Saved data entries:
********

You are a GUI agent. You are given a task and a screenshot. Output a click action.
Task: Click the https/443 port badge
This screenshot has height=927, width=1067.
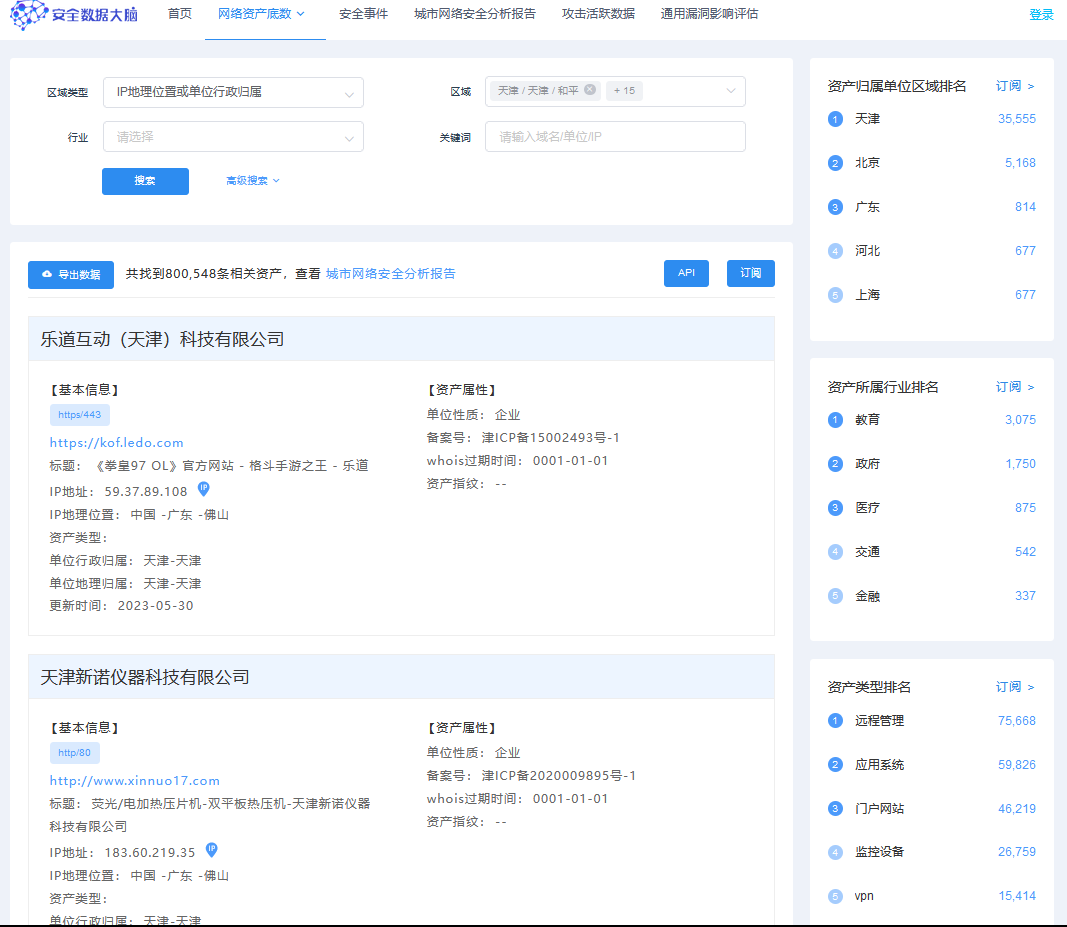pyautogui.click(x=79, y=414)
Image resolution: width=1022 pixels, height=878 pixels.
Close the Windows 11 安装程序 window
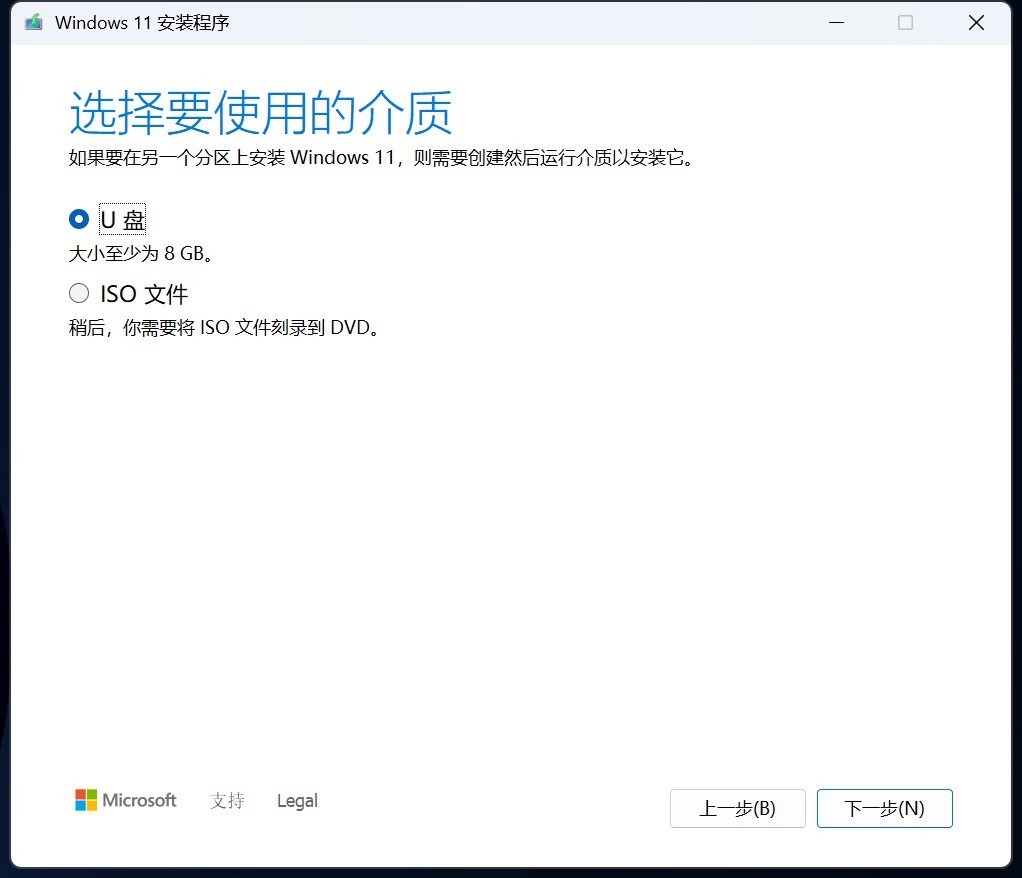coord(976,21)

********

WORK ORDER => Output the entries above verbatim. Omit the images.

ANSWER =>
You are a GUI agent. You are given a task and a screenshot. Output a click action.
Task: Click the https/443 port badge
This screenshot has height=927, width=1067.
pyautogui.click(x=79, y=414)
Image resolution: width=1022 pixels, height=878 pixels.
Close the Windows 11 安装程序 window
coord(976,21)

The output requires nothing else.